(Items listed in a dataset)
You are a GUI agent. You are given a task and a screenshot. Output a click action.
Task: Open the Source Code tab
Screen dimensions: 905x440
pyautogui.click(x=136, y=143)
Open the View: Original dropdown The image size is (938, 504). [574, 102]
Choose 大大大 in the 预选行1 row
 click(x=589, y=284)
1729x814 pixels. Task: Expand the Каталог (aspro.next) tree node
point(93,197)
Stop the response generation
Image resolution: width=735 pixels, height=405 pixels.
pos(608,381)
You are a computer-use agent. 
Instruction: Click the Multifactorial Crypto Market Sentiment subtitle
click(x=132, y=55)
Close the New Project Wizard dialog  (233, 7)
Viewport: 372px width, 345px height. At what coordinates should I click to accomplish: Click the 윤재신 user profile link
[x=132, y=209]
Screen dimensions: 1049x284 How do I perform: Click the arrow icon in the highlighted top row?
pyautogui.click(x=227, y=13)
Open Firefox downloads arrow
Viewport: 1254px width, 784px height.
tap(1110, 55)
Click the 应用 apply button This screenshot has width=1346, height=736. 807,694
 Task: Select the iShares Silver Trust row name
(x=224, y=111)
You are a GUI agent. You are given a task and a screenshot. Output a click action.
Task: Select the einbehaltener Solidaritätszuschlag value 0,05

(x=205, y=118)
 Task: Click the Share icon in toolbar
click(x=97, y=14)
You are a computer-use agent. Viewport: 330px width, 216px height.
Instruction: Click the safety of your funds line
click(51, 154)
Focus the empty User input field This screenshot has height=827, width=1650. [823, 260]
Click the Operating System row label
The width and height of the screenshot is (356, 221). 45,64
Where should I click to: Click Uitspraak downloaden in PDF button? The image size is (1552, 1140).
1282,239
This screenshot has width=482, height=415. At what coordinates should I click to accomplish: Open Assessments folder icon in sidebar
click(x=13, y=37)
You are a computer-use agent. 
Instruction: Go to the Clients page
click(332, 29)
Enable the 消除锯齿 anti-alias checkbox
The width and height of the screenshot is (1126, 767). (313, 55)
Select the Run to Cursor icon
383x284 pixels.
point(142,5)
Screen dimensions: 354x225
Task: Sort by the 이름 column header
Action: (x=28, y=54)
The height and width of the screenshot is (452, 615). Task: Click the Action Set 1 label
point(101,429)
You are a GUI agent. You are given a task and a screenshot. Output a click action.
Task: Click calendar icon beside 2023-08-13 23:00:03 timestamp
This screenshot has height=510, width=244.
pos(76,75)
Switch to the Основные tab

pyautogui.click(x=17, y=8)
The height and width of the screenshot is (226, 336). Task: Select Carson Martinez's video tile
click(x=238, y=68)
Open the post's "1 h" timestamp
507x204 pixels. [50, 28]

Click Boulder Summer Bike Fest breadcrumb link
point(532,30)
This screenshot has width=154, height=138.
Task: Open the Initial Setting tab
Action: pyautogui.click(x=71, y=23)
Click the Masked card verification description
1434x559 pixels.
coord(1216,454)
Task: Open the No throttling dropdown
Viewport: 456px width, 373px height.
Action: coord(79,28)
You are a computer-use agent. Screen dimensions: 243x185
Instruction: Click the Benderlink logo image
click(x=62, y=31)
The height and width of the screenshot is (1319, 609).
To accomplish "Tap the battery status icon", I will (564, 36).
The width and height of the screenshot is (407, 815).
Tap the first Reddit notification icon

### INSTRUCTIONS FOR THE TASK
Please arrange every line of the records above as a Markdown table with two columns, Row and Line. Number the rows and leave out blank lines.

### ANSWER TO THIS TASK
| Row | Line |
|---|---|
| 1 | You are a GUI agent. You are given a task and a screenshot. Output a click action. |
| 2 | Task: Open the Source Code tab |
| 3 | Screen dimensions: 905x440 |
| 4 | pyautogui.click(x=136, y=143) |
| 5 | Open the View: Original dropdown The image size is (938, 504). [574, 102] |
| 6 | Choose 大大大 in the 预选行1 row |
| 7 |  click(x=589, y=284) |
| 8 | 1729x814 pixels. Task: Expand the Каталог (aspro.next) tree node |
| 9 | point(93,197) |
| 10 | Stop the response generation |
| 11 | Image resolution: width=735 pixels, height=405 pixels. |
| 12 | pos(608,381) |
| 13 | You are a computer-use agent.  |
| 14 | Instruction: Click the Multifactorial Crypto Market Sentiment subtitle |
| 15 | click(x=132, y=55) |
| 16 | Close the New Project Wizard dialog  (233, 7) |
| 17 | Viewport: 372px width, 345px height. At what coordinates should I click to accomplish: Click the 윤재신 user profile link |
| 18 | [x=132, y=209] |
| 19 | Screen dimensions: 1049x284 How do I perform: Click the arrow icon in the highlighted top row? |
| 20 | pyautogui.click(x=227, y=13) |
| 21 | Open Firefox downloads arrow |
| 22 | Viewport: 1254px width, 784px height. |
| 23 | tap(1110, 55) |
| 24 | Click the 应用 apply button This screenshot has width=1346, height=736. 807,694 |
| 25 |  Task: Select the iShares Silver Trust row name |
| 26 | (x=224, y=111) |
| 27 | You are a GUI agent. You are given a task and a screenshot. Output a click action. |
| 28 | Task: Select the einbehaltener Solidaritätszuschlag value 0,05 |
| 29 | (x=205, y=118) |
| 30 |  Task: Click the Share icon in toolbar |
| 31 | click(x=97, y=14) |
| 32 | You are a computer-use agent. Viewport: 330px width, 216px height. |
| 33 | Instruction: Click the safety of your funds line |
| 34 | click(51, 154) |
| 35 | Focus the empty User input field This screenshot has height=827, width=1650. [823, 260] |
| 36 | Click the Operating System row label |
| 37 | The width and height of the screenshot is (356, 221). 45,64 |
| 38 | Where should I click to: Click Uitspraak downloaden in PDF button? The image size is (1552, 1140). |
| 39 | 1282,239 |
| 40 | This screenshot has width=482, height=415. At what coordinates should I click to accomplish: Open Assessments folder icon in sidebar |
| 41 | click(x=13, y=37) |
| 42 | You are a computer-use agent.  |
| 43 | Instruction: Go to the Clients page |
| 44 | click(332, 29) |
| 45 | Enable the 消除锯齿 anti-alias checkbox |
| 46 | The width and height of the screenshot is (1126, 767). (313, 55) |
| 47 | Select the Run to Cursor icon |
| 48 | 383x284 pixels. |
| 49 | point(142,5) |
| 50 | Screen dimensions: 354x225 |
| 51 | Task: Sort by the 이름 column header |
| 52 | Action: (x=28, y=54) |
| 53 | The height and width of the screenshot is (452, 615). Task: Click the Action Set 1 label |
| 54 | point(101,429) |
| 55 | You are a GUI agent. You are given a task and a screenshot. Output a click action. |
| 56 | Task: Click calendar icon beside 2023-08-13 23:00:03 timestamp |
| 57 | This screenshot has height=510, width=244. |
| 58 | pos(76,75) |
| 59 | Switch to the Основные tab |
| 60 | pyautogui.click(x=17, y=8) |
| 61 | The height and width of the screenshot is (226, 336). Task: Select Carson Martinez's video tile |
| 62 | click(x=238, y=68) |
| 63 | Open the post's "1 h" timestamp |
| 64 | 507x204 pixels. [50, 28] |
| 65 | Click Boulder Summer Bike Fest breadcrumb link |
| 66 | point(532,30) |
| 67 | This screenshot has width=154, height=138. |
| 68 | Task: Open the Initial Setting tab |
| 69 | Action: pyautogui.click(x=71, y=23) |
| 70 | Click the Masked card verification description |
| 71 | 1434x559 pixels. |
| 72 | coord(1216,454) |
| 73 | Task: Open the No throttling dropdown |
| 74 | Viewport: 456px width, 373px height. |
| 75 | Action: coord(79,28) |
| 76 | You are a computer-use agent. Screen dimensions: 243x185 |
| 77 | Instruction: Click the Benderlink logo image |
| 78 | click(x=62, y=31) |
| 79 | The height and width of the screenshot is (1319, 609). |
| 80 | To accomplish "Tap the battery status icon", I will (564, 36). |
| 81 | The width and height of the screenshot is (407, 815). |
| 82 | Tap the first Reddit notification icon |